(RECORDS FOR PROCESSING begins)
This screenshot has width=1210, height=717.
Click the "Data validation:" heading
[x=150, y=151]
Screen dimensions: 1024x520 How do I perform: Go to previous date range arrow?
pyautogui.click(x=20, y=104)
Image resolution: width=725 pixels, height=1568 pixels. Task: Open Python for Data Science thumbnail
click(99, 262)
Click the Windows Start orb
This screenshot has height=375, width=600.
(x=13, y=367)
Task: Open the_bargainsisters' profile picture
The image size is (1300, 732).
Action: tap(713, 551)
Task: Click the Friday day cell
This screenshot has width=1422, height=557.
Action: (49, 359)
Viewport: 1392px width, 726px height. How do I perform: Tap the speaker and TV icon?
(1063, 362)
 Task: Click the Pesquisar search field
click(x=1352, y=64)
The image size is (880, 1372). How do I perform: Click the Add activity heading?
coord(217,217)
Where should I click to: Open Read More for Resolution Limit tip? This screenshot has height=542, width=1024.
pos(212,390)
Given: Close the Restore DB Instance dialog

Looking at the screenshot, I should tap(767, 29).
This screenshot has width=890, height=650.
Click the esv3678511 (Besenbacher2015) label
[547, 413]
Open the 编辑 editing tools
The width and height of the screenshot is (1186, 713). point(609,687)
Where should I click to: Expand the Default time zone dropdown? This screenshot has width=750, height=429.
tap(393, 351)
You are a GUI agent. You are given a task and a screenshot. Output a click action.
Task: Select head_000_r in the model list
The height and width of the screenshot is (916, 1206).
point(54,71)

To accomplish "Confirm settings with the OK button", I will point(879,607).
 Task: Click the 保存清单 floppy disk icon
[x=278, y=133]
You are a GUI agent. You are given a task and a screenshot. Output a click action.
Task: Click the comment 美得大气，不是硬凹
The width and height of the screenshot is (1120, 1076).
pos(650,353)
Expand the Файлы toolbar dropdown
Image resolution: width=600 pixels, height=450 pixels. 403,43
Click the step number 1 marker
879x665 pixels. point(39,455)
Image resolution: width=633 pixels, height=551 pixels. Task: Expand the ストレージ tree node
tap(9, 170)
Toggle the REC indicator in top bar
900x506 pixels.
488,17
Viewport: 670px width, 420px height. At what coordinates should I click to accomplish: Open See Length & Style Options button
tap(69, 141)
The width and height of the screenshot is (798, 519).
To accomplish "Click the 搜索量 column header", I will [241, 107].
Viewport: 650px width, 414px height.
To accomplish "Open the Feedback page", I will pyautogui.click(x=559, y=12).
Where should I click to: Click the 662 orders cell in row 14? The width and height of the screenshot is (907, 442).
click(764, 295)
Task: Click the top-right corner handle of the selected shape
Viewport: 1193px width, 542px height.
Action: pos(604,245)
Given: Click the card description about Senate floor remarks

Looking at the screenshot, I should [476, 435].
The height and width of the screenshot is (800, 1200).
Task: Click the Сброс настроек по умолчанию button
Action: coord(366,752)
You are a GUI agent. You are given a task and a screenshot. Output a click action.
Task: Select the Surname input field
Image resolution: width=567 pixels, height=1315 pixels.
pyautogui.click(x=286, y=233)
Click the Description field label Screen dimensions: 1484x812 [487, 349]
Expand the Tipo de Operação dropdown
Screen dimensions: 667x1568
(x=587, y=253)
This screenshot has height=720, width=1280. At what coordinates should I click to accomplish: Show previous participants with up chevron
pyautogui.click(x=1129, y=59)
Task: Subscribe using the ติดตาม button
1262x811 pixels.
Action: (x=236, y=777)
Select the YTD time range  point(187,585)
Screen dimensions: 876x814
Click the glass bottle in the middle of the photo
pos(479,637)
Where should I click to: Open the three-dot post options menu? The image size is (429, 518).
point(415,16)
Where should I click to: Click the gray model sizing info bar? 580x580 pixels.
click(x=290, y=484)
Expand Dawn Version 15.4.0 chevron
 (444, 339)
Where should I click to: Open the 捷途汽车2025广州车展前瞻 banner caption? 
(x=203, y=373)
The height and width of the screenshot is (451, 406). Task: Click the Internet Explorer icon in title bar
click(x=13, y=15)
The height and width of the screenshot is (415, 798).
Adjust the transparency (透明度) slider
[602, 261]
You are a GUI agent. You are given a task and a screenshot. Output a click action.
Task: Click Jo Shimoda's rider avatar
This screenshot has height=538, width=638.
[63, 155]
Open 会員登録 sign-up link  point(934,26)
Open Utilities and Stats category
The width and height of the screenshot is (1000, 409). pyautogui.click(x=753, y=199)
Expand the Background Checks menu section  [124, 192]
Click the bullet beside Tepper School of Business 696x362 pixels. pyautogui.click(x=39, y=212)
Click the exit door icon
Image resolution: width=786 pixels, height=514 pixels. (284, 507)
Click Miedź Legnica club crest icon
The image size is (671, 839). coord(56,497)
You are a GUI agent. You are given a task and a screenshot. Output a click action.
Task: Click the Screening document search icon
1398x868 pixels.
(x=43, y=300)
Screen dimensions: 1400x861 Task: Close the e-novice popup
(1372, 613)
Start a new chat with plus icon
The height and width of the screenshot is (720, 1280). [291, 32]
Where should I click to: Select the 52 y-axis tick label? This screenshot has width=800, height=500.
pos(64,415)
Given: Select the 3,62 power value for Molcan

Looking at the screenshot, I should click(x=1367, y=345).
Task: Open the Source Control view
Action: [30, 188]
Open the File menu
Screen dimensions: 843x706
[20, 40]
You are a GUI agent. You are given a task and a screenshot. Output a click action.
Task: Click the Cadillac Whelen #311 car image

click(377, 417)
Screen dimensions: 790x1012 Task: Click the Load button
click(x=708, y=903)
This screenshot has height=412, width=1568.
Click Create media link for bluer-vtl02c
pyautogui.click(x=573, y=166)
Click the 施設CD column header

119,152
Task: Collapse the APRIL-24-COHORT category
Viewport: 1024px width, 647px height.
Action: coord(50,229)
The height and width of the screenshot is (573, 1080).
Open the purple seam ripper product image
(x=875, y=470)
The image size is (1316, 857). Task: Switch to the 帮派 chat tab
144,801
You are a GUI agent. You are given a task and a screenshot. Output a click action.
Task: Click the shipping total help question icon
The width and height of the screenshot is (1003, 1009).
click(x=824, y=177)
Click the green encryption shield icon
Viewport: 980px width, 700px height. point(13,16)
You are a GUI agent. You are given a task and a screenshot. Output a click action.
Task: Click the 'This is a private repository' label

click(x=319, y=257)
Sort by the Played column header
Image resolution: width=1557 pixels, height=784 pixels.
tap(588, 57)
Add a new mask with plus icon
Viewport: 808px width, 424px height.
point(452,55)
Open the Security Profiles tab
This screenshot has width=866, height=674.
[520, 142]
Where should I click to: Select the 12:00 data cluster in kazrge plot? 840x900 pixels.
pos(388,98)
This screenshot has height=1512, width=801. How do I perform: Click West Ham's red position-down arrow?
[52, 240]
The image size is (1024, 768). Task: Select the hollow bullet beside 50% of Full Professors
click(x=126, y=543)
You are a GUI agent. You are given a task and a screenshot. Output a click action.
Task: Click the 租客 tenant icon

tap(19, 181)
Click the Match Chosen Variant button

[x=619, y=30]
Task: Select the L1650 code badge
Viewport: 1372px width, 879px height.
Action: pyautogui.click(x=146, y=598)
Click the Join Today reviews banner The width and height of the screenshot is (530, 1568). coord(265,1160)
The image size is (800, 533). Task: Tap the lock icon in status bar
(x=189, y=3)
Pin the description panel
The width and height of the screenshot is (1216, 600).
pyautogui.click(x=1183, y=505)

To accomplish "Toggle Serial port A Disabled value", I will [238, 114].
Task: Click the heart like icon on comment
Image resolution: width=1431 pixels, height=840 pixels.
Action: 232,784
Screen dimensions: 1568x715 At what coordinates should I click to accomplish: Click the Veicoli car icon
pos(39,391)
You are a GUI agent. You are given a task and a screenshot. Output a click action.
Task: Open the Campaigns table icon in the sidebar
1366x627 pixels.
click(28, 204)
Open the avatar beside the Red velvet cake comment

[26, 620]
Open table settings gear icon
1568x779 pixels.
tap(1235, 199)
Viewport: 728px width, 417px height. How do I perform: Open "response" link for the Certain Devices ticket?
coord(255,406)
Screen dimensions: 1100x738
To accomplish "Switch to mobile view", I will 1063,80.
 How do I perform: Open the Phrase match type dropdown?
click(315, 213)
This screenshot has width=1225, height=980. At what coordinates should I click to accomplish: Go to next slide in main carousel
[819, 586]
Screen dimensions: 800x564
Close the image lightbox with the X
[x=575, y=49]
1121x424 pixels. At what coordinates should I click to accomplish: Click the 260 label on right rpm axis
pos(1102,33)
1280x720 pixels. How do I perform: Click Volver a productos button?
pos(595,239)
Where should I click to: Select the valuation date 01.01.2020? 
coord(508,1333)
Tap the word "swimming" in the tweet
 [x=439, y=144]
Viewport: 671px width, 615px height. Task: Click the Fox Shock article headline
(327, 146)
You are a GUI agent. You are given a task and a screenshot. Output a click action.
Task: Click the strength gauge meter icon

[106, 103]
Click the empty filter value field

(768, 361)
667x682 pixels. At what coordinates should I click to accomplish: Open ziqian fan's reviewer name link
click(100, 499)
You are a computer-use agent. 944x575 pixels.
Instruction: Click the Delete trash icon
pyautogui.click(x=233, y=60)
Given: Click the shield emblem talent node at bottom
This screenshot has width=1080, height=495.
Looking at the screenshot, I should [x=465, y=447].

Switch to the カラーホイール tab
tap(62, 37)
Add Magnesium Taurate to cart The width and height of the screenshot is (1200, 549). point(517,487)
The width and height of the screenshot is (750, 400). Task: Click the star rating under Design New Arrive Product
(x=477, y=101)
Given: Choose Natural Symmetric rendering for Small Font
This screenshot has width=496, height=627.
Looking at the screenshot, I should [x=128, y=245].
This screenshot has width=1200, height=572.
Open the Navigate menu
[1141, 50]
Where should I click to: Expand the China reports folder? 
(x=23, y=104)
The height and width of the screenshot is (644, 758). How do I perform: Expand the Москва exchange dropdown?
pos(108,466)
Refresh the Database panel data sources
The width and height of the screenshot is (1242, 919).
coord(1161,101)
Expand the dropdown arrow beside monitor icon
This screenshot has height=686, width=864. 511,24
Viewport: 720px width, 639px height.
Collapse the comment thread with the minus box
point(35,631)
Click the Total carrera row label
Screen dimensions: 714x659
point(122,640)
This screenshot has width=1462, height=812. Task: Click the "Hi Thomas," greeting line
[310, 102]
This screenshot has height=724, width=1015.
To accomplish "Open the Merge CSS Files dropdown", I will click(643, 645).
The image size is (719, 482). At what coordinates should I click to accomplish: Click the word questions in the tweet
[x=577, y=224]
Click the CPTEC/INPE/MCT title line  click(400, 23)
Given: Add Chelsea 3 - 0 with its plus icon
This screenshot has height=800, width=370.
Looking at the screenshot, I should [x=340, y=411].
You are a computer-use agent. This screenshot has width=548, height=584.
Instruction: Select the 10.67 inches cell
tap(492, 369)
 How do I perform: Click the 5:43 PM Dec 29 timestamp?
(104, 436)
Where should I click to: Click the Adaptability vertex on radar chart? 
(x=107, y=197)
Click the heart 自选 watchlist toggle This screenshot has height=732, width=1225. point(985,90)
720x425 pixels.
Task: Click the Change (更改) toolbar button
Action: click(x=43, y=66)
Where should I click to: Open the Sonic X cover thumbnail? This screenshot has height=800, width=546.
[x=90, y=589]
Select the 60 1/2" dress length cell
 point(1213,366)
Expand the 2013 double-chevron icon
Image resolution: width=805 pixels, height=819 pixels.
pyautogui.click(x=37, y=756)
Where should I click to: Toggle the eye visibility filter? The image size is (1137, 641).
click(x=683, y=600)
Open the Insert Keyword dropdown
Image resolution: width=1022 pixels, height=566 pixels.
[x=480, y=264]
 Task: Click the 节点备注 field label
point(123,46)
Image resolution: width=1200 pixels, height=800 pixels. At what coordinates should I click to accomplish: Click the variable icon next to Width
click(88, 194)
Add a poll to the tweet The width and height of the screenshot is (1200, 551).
(RECORDS FOR PROCESSING ends)
WORK ITEM:
Output only an exact transcription of the lines above from the one with "Tap the word" up to and including the one with "Given: Click the shield".

YOUR SOLUTION:
Tap the word "swimming" in the tweet
 [x=439, y=144]
Viewport: 671px width, 615px height. Task: Click the Fox Shock article headline
(327, 146)
You are a GUI agent. You are given a task and a screenshot. Output a click action.
Task: Click the strength gauge meter icon

[106, 103]
Click the empty filter value field

(768, 361)
667x682 pixels. At what coordinates should I click to accomplish: Open ziqian fan's reviewer name link
click(100, 499)
You are a computer-use agent. 944x575 pixels.
Instruction: Click the Delete trash icon
pyautogui.click(x=233, y=60)
Given: Click the shield emblem talent node at bottom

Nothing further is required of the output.